KULIAHALISLAM.COM – Apakah material selalu bisa mengganggu yang ideal? Semisal material dalam ekspresi simbol perbedaan itu bisa selalu dianggap mengganggu ideal keberagaman dan persatuan? Sepertinya tidak. Malah justru sebaliknya, bisa saja material itu memperkuat yang ideal.
Contohnya saja hijab sebagai sebuah ekspresi keberagaman. Dalam kerangka Material Dialectics seperti yang diuraikan oleh Karl Marx, hijab sebagai simbol material bisa berperan dalam memperkuat kesadaran kolektif dan solidaritas dalam komunitas Muslim. Ia bukan hanya sekadar kain yang menutupi kepala, tetapi sebuah simbol yang menggerakkan diskusi dan pemahaman lebih dalam tentang identitas, nilai-nilai agama, dan perlawanan terhadap homogenisasi budaya. Melalui dialektika ini, hijab berfungsi sebagai medan di mana ideal keberagaman dan persatuan ditantang, diuji, dan pada akhirnya diperkuat.
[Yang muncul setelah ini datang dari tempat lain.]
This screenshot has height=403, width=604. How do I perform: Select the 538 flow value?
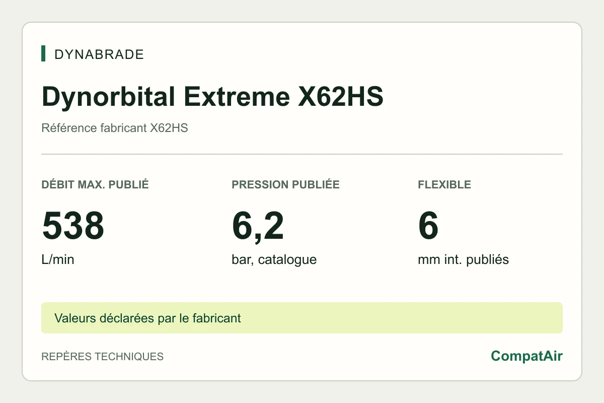click(x=73, y=226)
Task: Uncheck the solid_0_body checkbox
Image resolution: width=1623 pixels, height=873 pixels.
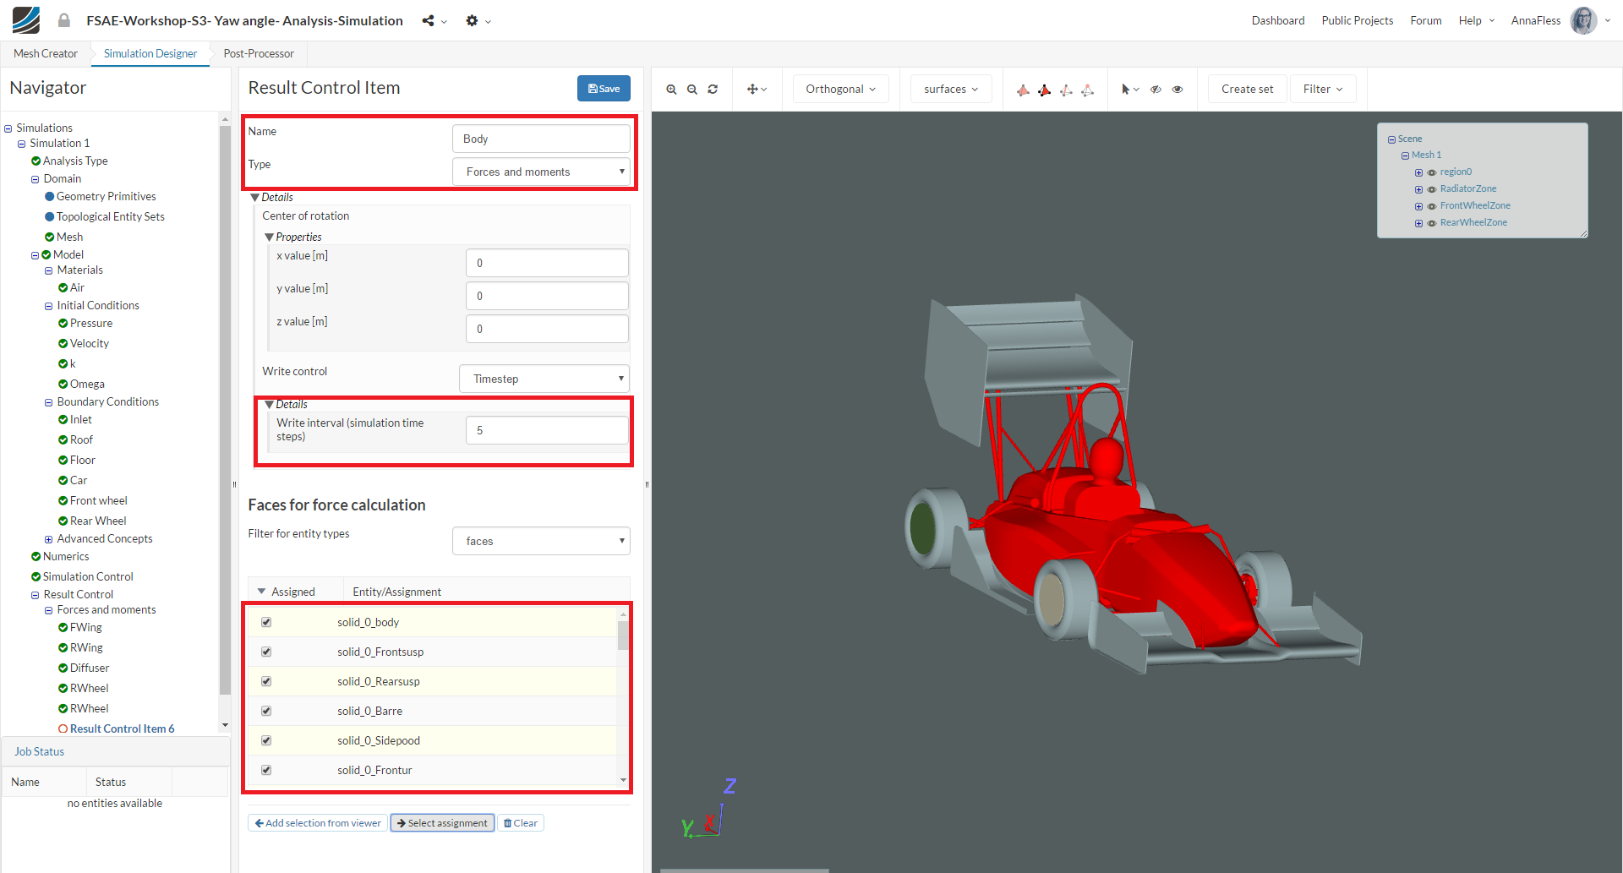Action: [266, 622]
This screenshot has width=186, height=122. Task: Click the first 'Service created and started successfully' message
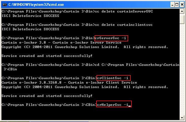click(47, 56)
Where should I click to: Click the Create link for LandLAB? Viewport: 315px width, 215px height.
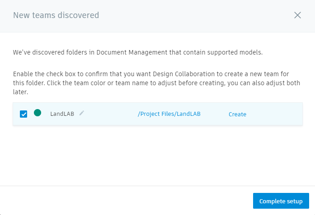coord(237,114)
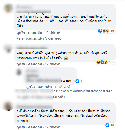Image resolution: width=125 pixels, height=130 pixels.
Task: Open the reaction count 105 list
Action: coord(111,62)
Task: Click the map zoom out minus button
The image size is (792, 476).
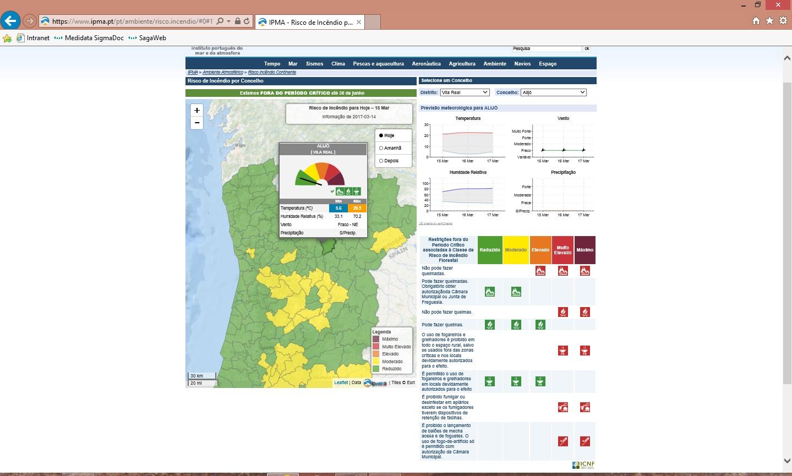Action: tap(196, 123)
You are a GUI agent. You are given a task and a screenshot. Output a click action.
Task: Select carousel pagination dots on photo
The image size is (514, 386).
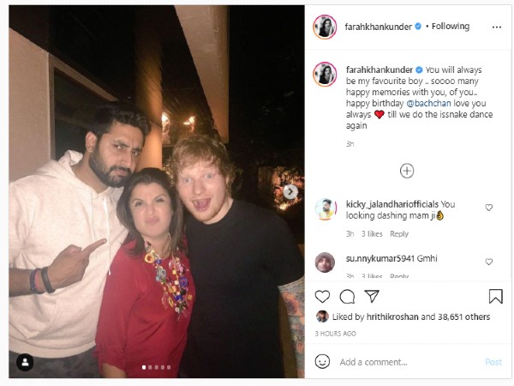[155, 367]
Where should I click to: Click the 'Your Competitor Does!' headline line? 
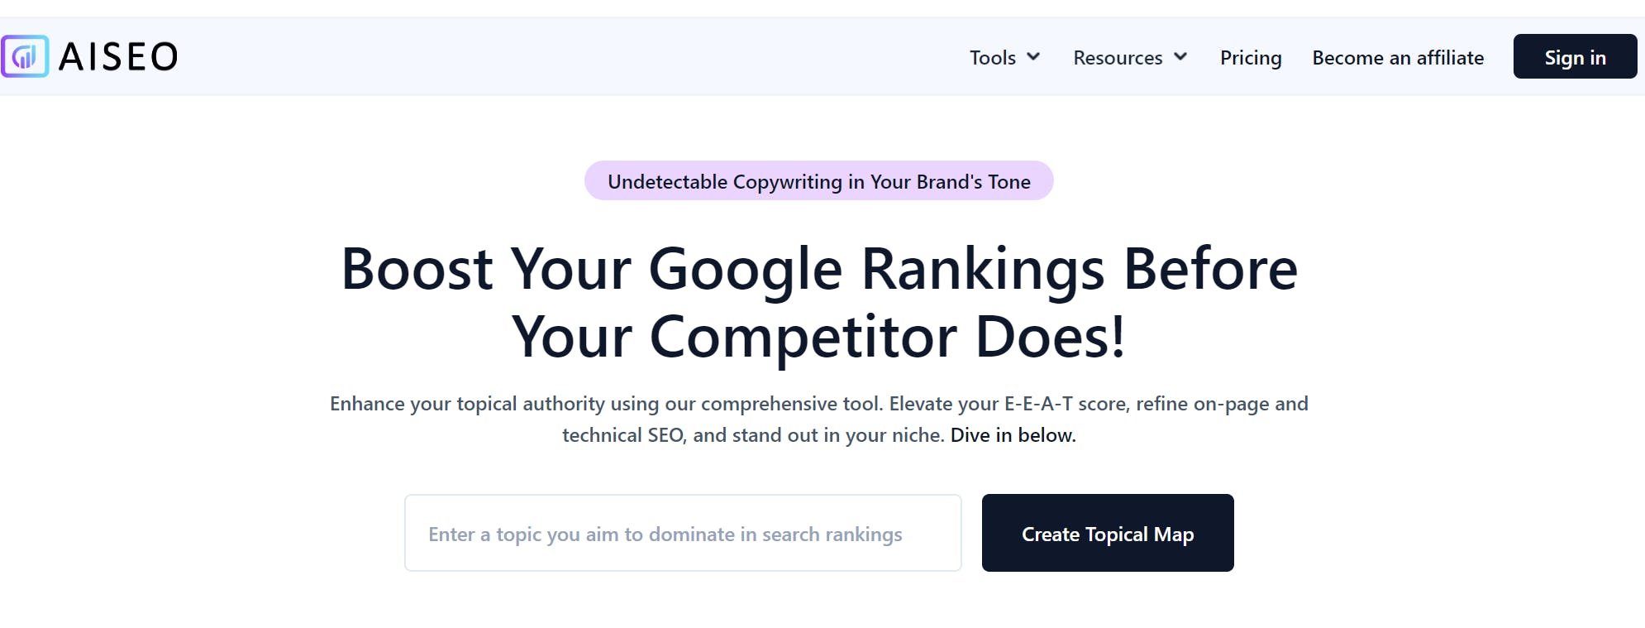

Dari sudut pandang Pragmatism seperti yang diajarkan oleh William James, hijab menjadi lebih dari sekadar simbol religius—ia menjadi tindakan nyata yang merealisasikan nilai-nilai keberagaman dalam praktik sosial sehari-hari. Penggunaan hijab menguji dan memperkuat keyakinan dalam nilai-nilai seperti inklusivitas dan penghormatan terhadap perbedaan, bukan hanya dalam teori tetapi dalam realitas yang konkret.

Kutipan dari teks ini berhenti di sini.